YOUR ASSIGNMENT:
For this exercise, restate word for word only the lines from the first line of the data to the line containing "Task: Open See Flight Details for SEA flight".
===== EXERCISE INPUT =====
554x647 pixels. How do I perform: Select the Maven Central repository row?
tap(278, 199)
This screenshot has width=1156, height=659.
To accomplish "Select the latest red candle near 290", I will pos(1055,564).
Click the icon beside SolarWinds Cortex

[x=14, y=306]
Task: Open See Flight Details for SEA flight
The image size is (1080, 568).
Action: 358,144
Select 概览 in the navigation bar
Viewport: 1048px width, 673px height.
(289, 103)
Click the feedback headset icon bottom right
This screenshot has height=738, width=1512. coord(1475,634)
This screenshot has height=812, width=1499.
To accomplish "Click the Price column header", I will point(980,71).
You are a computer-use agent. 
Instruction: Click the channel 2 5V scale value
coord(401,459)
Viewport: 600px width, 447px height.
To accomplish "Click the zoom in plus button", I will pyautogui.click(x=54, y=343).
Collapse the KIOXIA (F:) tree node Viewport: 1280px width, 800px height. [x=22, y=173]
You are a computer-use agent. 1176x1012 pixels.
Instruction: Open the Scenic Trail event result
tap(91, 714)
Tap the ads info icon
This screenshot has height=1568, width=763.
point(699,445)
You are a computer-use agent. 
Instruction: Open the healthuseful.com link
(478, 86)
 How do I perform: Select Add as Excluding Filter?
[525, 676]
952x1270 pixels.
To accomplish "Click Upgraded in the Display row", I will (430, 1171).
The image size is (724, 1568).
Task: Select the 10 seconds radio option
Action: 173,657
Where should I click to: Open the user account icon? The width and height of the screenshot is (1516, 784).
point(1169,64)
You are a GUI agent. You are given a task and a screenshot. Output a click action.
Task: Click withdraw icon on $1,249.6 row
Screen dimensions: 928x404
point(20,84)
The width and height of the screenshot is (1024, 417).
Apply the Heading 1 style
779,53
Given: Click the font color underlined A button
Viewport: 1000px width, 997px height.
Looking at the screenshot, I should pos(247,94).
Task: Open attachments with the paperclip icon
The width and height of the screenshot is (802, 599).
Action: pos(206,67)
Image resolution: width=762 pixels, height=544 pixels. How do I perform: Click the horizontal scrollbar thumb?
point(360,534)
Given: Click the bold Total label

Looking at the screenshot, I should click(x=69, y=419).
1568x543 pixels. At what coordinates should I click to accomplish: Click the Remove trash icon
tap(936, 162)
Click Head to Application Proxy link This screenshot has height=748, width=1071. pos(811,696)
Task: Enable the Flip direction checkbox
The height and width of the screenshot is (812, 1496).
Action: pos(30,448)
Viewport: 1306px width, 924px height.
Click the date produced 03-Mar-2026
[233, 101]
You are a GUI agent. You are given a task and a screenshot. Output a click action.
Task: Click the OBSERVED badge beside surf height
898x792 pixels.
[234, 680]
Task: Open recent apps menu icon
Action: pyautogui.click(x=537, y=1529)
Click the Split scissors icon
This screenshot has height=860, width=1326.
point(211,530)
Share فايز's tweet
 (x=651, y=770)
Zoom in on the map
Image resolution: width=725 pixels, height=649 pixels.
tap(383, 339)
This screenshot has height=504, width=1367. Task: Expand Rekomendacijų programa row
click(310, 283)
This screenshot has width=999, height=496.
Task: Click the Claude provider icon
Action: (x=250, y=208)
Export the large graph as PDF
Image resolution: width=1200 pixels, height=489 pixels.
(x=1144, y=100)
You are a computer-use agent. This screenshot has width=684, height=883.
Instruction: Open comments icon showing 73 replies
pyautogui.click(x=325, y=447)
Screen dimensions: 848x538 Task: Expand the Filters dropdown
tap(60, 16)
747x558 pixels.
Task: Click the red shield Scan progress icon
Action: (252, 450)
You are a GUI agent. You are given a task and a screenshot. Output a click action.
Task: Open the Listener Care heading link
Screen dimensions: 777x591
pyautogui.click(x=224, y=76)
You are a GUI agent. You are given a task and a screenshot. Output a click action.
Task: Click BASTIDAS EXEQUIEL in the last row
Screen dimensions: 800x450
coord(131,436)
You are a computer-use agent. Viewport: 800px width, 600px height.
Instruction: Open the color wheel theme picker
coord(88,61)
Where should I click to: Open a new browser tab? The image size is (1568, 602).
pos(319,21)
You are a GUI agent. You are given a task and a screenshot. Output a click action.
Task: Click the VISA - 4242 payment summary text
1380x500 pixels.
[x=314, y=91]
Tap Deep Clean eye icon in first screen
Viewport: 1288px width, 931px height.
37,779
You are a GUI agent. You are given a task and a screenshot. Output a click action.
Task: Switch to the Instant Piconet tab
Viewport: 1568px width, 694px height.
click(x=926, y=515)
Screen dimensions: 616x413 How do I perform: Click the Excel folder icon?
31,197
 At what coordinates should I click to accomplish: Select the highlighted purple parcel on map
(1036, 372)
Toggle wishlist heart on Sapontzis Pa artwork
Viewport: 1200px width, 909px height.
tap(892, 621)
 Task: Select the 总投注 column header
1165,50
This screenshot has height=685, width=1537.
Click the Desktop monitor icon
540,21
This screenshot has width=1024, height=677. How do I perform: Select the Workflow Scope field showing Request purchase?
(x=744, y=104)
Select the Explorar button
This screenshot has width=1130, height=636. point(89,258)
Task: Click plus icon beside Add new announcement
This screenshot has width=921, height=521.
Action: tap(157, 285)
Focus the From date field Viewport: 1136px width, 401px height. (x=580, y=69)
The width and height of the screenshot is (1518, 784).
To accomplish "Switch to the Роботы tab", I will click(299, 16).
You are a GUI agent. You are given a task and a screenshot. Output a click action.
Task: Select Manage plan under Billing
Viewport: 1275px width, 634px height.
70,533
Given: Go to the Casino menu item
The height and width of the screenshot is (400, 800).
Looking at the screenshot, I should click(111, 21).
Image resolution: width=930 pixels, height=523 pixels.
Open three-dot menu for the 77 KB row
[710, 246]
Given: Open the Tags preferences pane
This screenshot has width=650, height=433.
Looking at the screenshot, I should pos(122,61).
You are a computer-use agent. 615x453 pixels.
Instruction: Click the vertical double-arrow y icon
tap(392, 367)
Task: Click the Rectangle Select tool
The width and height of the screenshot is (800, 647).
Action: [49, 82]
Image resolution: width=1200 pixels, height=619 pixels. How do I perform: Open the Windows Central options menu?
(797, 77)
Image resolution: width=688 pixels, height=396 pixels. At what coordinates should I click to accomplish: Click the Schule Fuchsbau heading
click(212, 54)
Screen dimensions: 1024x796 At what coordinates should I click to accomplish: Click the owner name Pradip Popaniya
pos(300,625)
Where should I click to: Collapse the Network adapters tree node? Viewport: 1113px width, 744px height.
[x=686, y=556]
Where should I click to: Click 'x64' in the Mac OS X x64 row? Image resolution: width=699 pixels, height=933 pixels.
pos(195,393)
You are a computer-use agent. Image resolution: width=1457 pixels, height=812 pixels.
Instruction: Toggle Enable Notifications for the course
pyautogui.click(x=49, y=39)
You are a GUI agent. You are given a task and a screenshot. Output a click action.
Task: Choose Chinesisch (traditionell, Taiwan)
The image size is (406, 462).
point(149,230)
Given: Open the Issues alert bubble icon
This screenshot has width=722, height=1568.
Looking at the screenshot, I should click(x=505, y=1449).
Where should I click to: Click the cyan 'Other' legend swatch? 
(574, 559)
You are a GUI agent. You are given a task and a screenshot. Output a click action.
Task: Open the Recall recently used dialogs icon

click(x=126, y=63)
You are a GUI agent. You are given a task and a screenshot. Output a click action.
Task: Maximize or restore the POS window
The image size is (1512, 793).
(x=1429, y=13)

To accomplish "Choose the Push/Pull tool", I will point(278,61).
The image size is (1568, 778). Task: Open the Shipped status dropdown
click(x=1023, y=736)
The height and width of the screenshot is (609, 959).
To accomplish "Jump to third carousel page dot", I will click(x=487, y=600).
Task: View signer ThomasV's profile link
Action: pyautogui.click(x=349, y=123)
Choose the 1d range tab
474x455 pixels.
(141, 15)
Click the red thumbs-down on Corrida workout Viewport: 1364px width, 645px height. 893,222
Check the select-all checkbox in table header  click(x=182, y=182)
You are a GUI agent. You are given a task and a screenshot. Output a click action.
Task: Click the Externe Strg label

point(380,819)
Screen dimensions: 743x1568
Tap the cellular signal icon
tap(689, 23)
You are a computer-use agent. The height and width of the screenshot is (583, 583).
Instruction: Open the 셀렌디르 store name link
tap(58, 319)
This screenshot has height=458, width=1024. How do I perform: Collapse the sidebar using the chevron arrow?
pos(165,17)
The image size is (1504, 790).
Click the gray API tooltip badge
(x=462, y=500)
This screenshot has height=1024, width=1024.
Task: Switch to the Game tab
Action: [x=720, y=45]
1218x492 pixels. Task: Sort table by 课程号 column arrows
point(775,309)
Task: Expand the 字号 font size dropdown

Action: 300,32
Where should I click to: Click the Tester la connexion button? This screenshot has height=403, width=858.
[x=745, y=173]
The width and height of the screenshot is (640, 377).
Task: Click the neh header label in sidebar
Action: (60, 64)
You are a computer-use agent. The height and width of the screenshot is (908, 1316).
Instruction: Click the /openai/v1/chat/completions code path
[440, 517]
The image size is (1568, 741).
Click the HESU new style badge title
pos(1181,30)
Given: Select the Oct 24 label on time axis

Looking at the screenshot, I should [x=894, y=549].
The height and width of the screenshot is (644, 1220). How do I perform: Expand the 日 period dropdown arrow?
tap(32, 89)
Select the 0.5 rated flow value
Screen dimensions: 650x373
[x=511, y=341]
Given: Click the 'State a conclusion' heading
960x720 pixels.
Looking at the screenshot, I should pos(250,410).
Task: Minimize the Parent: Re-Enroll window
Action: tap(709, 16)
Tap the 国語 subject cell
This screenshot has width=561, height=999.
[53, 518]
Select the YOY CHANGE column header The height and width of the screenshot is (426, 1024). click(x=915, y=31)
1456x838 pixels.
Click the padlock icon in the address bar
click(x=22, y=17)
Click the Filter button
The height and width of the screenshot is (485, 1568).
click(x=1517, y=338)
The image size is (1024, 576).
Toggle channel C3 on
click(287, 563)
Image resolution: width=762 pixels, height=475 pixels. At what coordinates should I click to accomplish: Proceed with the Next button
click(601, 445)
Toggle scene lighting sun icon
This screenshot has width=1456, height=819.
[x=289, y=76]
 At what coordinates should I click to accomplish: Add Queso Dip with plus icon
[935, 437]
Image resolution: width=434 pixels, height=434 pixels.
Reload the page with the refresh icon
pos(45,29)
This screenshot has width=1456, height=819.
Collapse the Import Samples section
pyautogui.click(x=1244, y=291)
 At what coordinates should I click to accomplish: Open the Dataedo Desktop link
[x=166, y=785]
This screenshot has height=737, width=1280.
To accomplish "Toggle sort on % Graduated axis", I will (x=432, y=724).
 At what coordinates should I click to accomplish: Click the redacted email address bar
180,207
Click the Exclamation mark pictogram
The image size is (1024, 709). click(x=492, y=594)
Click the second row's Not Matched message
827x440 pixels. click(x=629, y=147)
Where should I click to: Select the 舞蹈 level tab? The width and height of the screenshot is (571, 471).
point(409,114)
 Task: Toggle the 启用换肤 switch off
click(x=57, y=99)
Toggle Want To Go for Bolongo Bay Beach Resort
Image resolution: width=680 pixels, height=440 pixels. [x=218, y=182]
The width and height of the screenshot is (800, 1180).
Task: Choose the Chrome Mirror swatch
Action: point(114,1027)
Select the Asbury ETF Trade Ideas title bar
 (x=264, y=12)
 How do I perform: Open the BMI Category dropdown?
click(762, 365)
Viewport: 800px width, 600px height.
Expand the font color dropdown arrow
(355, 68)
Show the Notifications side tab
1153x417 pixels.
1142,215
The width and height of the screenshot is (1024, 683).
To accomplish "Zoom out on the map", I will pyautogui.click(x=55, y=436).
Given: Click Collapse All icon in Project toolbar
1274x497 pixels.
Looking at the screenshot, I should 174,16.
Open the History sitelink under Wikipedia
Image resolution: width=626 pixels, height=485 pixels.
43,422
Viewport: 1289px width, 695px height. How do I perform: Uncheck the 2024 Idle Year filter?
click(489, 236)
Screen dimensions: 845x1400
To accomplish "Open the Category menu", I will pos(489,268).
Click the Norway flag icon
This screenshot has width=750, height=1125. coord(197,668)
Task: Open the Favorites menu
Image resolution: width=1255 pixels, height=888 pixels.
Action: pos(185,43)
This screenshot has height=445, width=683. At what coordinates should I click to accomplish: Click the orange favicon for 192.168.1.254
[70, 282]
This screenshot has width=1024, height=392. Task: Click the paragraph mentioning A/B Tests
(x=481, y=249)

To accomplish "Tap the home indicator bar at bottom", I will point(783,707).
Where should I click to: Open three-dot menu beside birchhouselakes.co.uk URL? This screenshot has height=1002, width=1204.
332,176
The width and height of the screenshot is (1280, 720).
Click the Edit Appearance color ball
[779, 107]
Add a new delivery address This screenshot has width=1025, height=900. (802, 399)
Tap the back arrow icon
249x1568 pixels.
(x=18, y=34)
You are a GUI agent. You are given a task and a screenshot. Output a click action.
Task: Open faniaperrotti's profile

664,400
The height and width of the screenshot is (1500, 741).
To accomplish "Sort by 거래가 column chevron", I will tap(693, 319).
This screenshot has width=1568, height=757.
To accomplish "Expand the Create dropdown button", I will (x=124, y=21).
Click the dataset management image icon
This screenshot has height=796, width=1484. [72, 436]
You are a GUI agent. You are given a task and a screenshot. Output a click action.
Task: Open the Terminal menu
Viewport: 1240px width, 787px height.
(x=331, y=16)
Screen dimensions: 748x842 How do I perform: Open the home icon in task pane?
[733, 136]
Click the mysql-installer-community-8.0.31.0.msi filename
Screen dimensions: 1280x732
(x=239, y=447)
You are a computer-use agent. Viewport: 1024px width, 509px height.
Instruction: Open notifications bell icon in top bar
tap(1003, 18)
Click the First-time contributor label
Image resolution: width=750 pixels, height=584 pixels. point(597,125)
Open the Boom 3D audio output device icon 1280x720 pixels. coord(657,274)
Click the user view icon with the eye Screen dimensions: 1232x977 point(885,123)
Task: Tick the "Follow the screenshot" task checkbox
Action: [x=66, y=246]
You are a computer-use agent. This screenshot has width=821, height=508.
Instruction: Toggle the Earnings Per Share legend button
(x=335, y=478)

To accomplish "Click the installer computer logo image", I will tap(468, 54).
=====
SOLUTION TO THE PROBLEM:
554x647 pixels. How do I perform: Select the Maven Central repository row?
tap(278, 199)
This screenshot has width=1156, height=659.
To accomplish "Select the latest red candle near 290", I will pos(1055,564).
Click the icon beside SolarWinds Cortex

[x=14, y=306]
Task: Open See Flight Details for SEA flight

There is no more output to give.